Davacı vekili, iki adet Kredi sözleşmesi gereği muris adına düzenlenen hayat sigorta poliçesinin murisin vefatı nedeniyle borçlardan arta kalan kısmının tespiti ile tahsili için eldeki davayı açmıştır. Davalı vekili; sigorta ettirenin banka olup hak sahibinin banka olduğunu, krediye ilişkin tüm borçlar düşüldükten sonra kanuni varislere ödeme yapılabileceğini, ayrıca sigorta sözleşmesi uyarınca kalp hastalığına bağlı ameliyatın sigorta teminat kapsamı dışında olduğunu, davacının bu konuda bildirim yükümlülüğüne aykırı davrandığını, by-pass ameliyatı geçirdiğini bildirmediğini, bu nedenle teminat kapsamı dışında kaldığını savunarak davanın reddini istemiştir. Tüketici mahkemesince tarımsal kredi yönünden dosya tefrik edilerek mahkememize gönderilmiştir. Davanın dayanağı hayat sözleşmesi olup ticari kredi sözleşmesi değildir. Davacıların miras bırakanı ise tüketici olup uyuşmazlığın 6502 sayılı yasa kapsamında kalması nedeniyle Tüketici mahkemesinde görülmesi gerekmektedir.
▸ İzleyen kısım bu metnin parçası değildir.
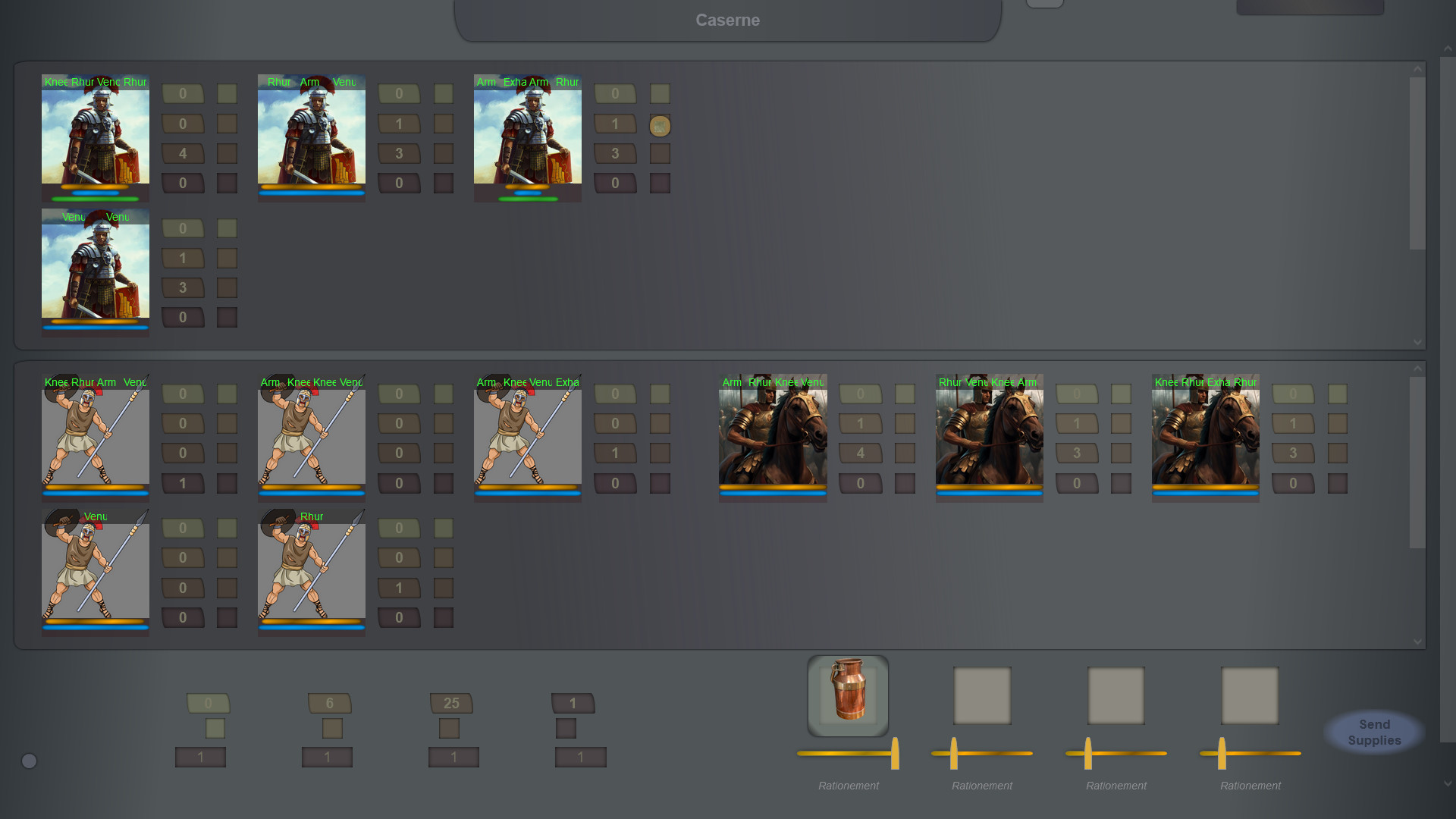Toggle the checkbox under the 25 counter

[x=449, y=729]
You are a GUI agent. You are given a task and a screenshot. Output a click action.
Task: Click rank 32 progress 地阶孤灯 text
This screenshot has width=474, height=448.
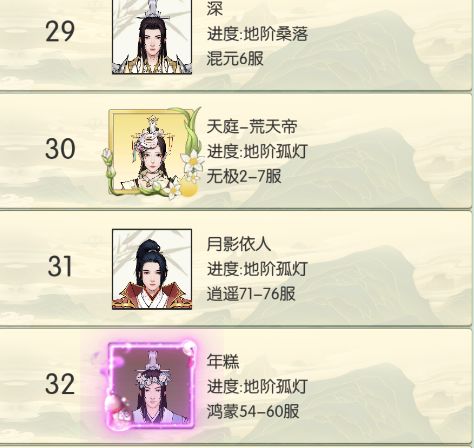[276, 387]
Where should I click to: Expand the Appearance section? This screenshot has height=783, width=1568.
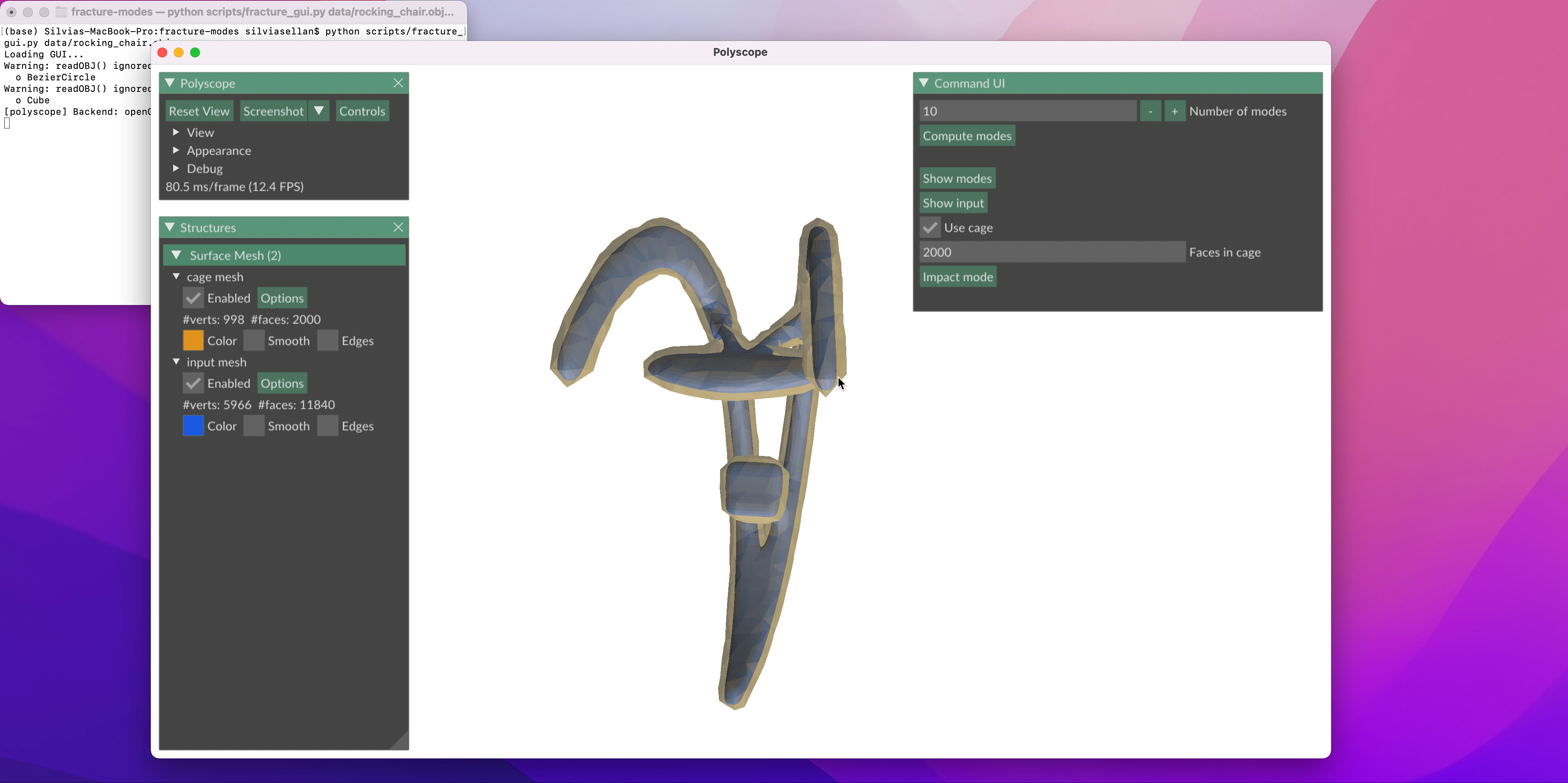176,150

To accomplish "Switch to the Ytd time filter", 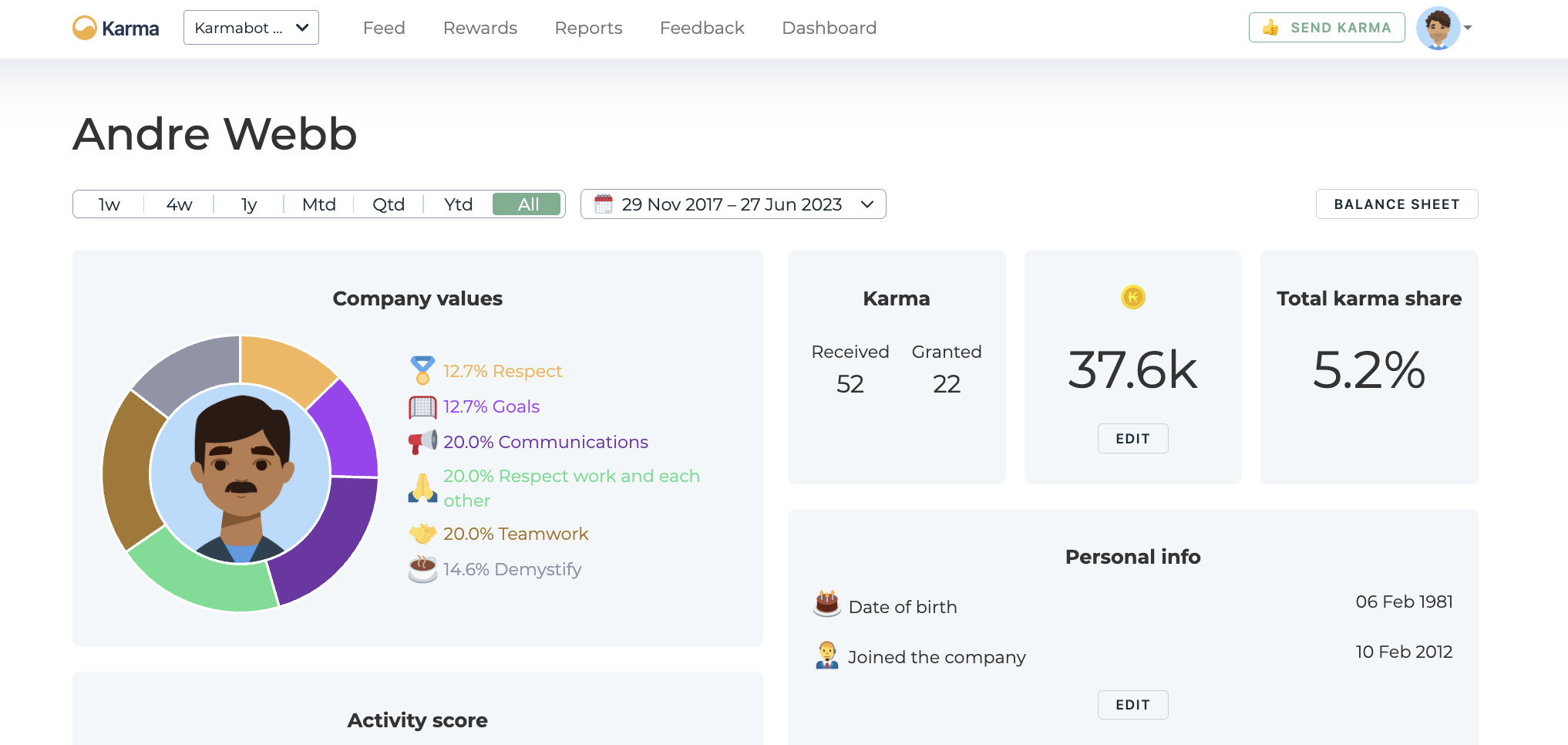I will tap(458, 204).
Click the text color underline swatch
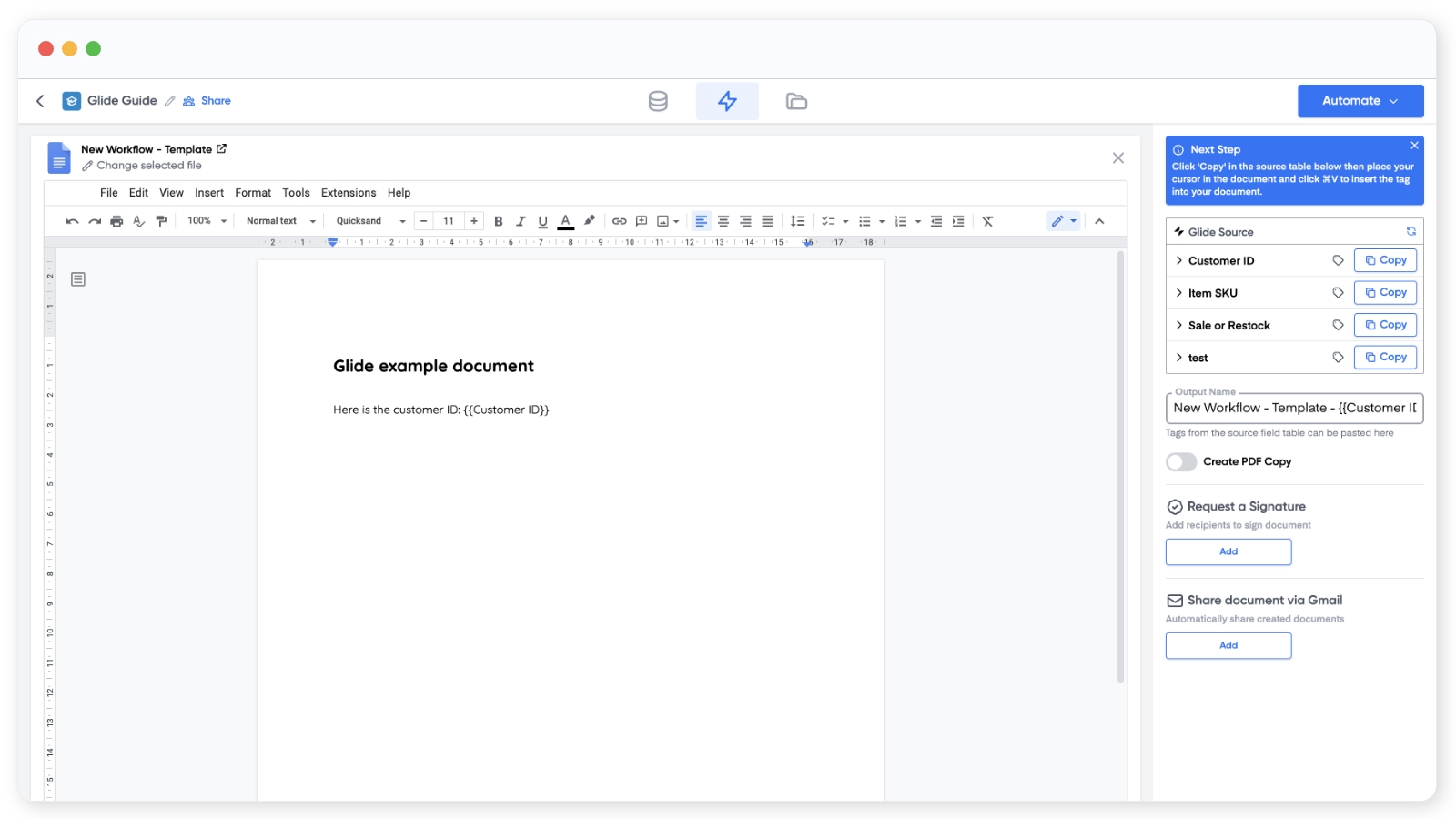 [x=565, y=221]
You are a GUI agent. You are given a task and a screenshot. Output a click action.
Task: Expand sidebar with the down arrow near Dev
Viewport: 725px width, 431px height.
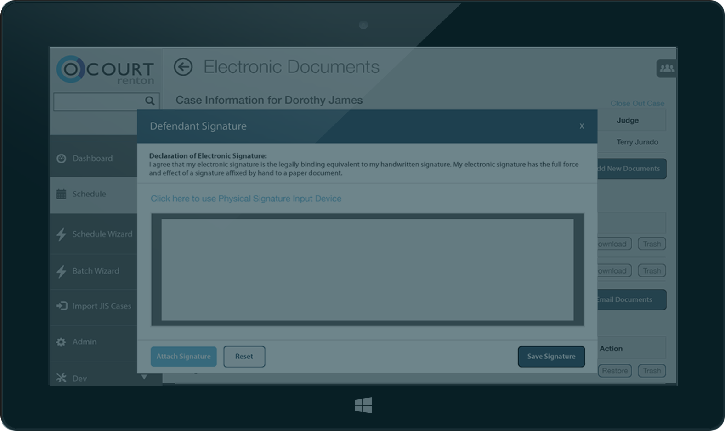click(x=144, y=377)
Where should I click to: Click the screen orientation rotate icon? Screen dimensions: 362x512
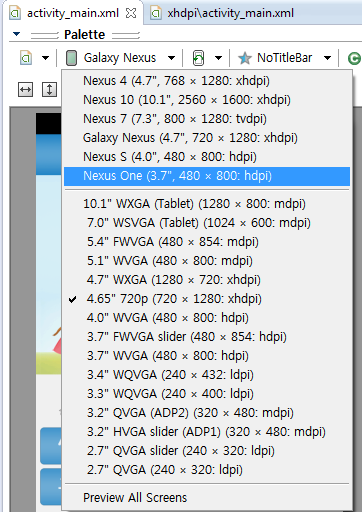tap(198, 58)
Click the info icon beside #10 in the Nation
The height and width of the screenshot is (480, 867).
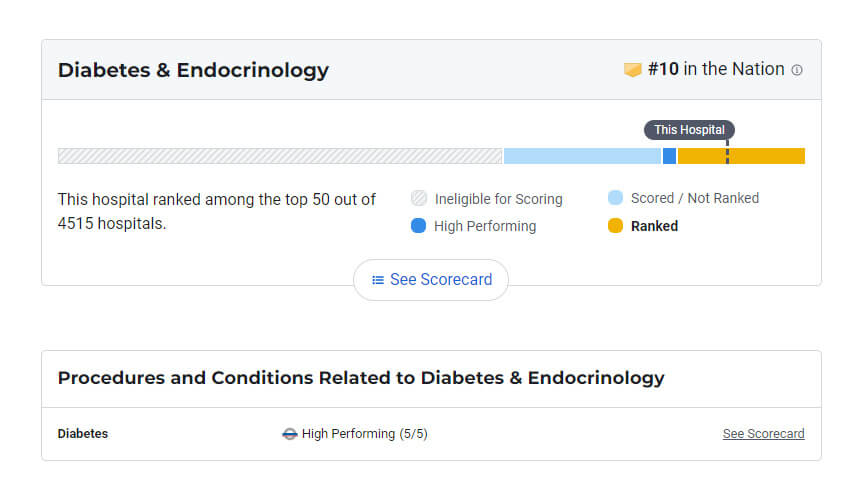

Ancak aynı konuda Tüketici mahkemesince de görevsizlik kararı verildiğinden olumsuz görev uyuşmazlığı nedeniyle aşağıdaki şekilde hüküm kurulmuştur.

HÜKÜM:
1-Murisin tüketici konumunda olması nedeniyle Tüketici Mahkemesi görevli olduğundan HMK 114/1-c ve 115 maddesi uyarınca görev nedeniyle dava şartı yokluğundan usulden reddine,
Aynı konuda Tüketici Mahkemesince de görevsizlik kararı verilmiş olduğundan görev uyuşmazlığı nedeniyle HMK 21/c maddesi uyarınca kararın kanun yoluna başvurulmadan kesinleşmesi halinde dosyanın HMK 22/2 maddesi uyarınca Ankara BAM’a gönderilmesine,
Dair davacı vekilinin yüzüne karşı, gerekçeli kararın tebliğ tarihinden itibaren yasal 2 haftalık sürede mahkememize müracaat ile Ankara Bölge Adliye Mahkemesi nezdinde istinaf başvuru yolu açık olmak üzere verilen karar açıkca okunup usulen anlatıldı.